Murat Karayılan, son röportajında PKK’nin askeri açıdan soruna yaklaşmadığını açıkça ortaya koymuştur. Kuvvetli argüman ve kanıtlarla PKK’nin Başkan Öcalan tarafından yapılan çağrıya “yenildiği” için değil, Önderliğe sadakat ve onun on yıldır barış ve demokrasi için formüle ettiği çizgiye inandığı için onay verildiğini söylemiştir. Eğer “barış ve demokratik toplum süreci” “ne yenen, ne de yenilenin” olduğu taraflar arasında bir sonuca bağlanamazsa, PKK’nin “savaşa da hazır olduğunu” ilan etmiştir. Karayılan savaşta “pat” durumunun yaşandığı, savaşın hem Türk halkına, hem de Kürt halkına zarar verdiği saptamasından hareketle barış iradesini dile getirmiştir. Bu arada şaşırtıcı bir açıklamada yapmıştır. Bu açıklamadan savaş uçaklarının, SİHA’ların, obüslerin saldırılarından gerillanın hiç bir ciddi kayıp vermediğini, daha ilginci gerillanın elinde 800 kilometre menzilli silahların olduğunu da öğrenmiş bulunuyoruz. Karayılan bu savaş kapasitesine rağmen, partinin “Kurucu Önderi” Apo’nun başkanlığında toplanacak olan Kongresi’nde “Barış ve Demokratik Toplum” çağrısının tüm gereklerini karar altına alacağını açıklamıştır.
Bu da gösteriyor ki, iktidarın konuya “askeri” açıdan yaklaşmasının hiç bir temeli yoktur ve PKK konuya Başkan Apo’nun çağrısı temelinde “politik” bir yaklaşım içindedir. PKK yarım asırlık savaş sonucunda, Kürt sorununun siyasi zeminde çözülmesinin bütün şartlarını yaratmıştır ve bu anlamda “ömrünü tamamlamıştır.” Diğer ideolojik sebebleri bir yana bırakırsak, ömrünü tamamlaması PKK’nin askeri açıdan yenildiğini değil, hem ordunun hem de gerillanın, artık askeri yoldan yapabilecekleri her şeyi yaptığını, politik çözüm sağlanmadığı durumda her iki gücün bir kırk yıl daha savaşmak zorunda kalacağını, bunun ise yalnız Türkiye halklarına değil, Ortadoğu’daki tüm halklara zarar vereceğini görmek anlamına gelmektedir.
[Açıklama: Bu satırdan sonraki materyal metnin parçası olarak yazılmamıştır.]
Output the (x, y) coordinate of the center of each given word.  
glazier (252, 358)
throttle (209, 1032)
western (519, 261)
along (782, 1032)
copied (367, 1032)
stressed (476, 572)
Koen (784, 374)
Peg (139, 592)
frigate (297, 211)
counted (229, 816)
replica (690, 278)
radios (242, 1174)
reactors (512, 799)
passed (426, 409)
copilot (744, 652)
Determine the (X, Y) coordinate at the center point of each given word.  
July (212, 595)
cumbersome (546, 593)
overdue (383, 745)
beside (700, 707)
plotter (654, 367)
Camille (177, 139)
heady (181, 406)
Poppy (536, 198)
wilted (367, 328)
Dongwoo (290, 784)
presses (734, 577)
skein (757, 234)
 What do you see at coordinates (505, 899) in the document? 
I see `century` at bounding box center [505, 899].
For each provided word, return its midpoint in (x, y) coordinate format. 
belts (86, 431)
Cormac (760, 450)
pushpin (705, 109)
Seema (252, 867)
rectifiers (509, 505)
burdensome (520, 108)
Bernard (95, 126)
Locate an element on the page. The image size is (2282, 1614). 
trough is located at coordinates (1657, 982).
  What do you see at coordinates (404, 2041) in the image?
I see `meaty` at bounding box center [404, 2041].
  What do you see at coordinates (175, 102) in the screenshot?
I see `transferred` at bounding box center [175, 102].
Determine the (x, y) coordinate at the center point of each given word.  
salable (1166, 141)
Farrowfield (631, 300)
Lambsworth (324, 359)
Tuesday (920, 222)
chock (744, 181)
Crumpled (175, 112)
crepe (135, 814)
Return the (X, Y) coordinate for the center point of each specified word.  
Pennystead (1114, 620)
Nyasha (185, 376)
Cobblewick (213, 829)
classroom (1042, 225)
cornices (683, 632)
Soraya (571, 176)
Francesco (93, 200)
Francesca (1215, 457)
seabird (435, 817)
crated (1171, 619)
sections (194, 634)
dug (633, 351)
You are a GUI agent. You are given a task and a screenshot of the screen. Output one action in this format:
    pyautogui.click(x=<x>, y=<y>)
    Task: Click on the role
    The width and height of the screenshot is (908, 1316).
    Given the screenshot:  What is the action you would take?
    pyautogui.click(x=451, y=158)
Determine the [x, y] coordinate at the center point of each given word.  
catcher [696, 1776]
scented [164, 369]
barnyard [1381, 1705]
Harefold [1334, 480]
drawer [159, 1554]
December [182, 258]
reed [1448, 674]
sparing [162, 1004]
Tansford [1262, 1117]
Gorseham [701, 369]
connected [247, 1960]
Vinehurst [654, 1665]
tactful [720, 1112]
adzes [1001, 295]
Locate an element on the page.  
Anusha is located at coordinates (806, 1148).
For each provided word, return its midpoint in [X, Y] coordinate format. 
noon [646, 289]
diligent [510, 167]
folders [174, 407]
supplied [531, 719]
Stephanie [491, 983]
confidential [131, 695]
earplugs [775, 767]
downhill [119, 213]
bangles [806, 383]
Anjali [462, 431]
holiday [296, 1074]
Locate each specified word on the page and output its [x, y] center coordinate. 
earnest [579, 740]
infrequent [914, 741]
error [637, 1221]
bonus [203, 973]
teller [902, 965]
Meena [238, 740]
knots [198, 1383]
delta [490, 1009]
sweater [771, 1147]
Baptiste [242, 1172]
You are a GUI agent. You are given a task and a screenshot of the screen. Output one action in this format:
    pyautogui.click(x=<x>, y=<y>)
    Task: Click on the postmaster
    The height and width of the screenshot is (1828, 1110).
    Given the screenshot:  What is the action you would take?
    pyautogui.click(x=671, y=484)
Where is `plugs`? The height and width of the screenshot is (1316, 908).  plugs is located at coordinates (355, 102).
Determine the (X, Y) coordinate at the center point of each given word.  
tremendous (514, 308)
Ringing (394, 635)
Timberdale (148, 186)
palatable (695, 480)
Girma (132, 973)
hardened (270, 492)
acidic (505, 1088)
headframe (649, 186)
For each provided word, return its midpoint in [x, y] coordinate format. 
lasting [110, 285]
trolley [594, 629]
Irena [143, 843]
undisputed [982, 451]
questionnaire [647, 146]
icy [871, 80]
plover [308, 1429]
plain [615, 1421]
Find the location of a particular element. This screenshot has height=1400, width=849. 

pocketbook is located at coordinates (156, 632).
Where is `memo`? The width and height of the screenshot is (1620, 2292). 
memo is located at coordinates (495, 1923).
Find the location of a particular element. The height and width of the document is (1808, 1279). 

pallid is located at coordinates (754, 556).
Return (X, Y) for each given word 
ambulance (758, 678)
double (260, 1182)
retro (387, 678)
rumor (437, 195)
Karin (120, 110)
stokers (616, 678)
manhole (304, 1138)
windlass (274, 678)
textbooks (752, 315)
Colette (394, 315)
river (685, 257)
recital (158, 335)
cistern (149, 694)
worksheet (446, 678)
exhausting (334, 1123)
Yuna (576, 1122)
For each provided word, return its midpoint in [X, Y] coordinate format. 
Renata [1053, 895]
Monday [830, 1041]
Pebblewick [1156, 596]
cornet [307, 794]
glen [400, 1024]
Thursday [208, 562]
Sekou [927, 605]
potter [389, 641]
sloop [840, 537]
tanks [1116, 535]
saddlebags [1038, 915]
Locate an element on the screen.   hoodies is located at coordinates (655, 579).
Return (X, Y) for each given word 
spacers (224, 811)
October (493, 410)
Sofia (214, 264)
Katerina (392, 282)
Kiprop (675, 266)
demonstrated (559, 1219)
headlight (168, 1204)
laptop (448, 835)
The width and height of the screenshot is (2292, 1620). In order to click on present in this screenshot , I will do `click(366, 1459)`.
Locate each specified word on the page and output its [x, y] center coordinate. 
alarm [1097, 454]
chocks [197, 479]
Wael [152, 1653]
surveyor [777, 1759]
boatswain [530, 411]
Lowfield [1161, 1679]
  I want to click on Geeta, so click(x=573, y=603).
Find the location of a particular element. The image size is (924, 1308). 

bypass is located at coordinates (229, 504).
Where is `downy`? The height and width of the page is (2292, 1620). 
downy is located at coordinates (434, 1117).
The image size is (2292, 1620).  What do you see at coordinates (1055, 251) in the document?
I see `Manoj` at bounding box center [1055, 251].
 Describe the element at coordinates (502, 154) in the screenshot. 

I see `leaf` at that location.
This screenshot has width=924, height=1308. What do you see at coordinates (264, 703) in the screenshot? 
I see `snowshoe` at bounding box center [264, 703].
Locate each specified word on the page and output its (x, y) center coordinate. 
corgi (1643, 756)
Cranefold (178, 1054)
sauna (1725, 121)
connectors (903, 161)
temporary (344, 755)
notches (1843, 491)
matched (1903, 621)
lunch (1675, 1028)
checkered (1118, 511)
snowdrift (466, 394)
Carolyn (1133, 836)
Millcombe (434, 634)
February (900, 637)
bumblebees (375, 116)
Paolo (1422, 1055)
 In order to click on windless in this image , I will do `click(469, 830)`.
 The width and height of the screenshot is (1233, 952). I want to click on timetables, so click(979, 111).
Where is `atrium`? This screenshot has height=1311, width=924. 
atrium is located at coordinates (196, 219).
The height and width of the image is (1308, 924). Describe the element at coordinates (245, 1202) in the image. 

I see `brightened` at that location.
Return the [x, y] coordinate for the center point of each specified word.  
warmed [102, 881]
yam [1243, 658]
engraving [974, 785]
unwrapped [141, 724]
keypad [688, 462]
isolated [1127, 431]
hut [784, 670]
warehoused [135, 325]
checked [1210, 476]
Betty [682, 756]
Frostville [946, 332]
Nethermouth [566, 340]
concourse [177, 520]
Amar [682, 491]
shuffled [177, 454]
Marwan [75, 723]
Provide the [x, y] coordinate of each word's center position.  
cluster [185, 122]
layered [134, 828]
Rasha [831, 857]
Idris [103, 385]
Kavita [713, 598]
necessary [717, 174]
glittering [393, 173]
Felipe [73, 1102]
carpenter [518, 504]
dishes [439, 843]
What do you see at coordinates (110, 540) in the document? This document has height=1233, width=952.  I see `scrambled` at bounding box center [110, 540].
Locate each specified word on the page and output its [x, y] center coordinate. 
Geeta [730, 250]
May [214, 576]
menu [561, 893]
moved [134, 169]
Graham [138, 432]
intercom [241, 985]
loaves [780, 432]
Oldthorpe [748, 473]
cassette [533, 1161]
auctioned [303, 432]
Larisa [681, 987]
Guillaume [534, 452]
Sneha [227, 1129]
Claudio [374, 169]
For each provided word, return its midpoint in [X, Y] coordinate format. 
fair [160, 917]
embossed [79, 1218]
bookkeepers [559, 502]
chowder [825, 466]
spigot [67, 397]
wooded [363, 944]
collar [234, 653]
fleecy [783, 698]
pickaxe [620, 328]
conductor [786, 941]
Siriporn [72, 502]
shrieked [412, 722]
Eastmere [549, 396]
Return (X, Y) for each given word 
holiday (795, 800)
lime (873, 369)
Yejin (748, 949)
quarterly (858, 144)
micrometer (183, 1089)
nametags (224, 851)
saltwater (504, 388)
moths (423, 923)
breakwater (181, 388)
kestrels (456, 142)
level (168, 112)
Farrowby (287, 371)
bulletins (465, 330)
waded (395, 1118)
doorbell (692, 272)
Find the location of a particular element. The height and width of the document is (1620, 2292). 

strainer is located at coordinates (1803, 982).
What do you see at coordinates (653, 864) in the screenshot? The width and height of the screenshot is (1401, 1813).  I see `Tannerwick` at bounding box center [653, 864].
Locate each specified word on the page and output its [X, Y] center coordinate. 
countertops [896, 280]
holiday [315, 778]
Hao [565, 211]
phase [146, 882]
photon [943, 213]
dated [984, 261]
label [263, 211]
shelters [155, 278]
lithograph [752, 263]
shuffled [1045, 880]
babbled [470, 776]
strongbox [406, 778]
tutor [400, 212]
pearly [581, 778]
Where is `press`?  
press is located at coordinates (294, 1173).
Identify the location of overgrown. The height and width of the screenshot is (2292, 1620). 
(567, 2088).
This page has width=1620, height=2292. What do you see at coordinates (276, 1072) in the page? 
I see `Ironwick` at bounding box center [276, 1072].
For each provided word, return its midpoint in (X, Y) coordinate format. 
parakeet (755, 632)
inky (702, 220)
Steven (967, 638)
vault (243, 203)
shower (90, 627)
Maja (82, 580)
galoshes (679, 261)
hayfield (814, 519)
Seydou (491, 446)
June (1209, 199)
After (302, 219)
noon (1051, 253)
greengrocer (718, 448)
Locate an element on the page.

Dar anlamıyla “ömrünü tamamlayan” bir örgüt, başkasının onu yoketmesine gerek kalmadan çöker. Reel sosyalizm böyle çökmüştür. PKK ise üstüne düşen tarihi misyonu başarıyla tamamlamış, “Barış ve Demokratik Toplum” sürecinin politik, hukuki ve yasal temelde gerçekleşmesinin şartlarını yaratmıştır.
Şimdi iktidarın konuya askeri açıdan yaklaşması dışında, Türkiye’nin ve Ortadoğu’nun Başkan Öcalan önderliğinde barışa, demokrasiye ve refaha kavuşmasının önünde hiç bir engel bulunmamaktadır.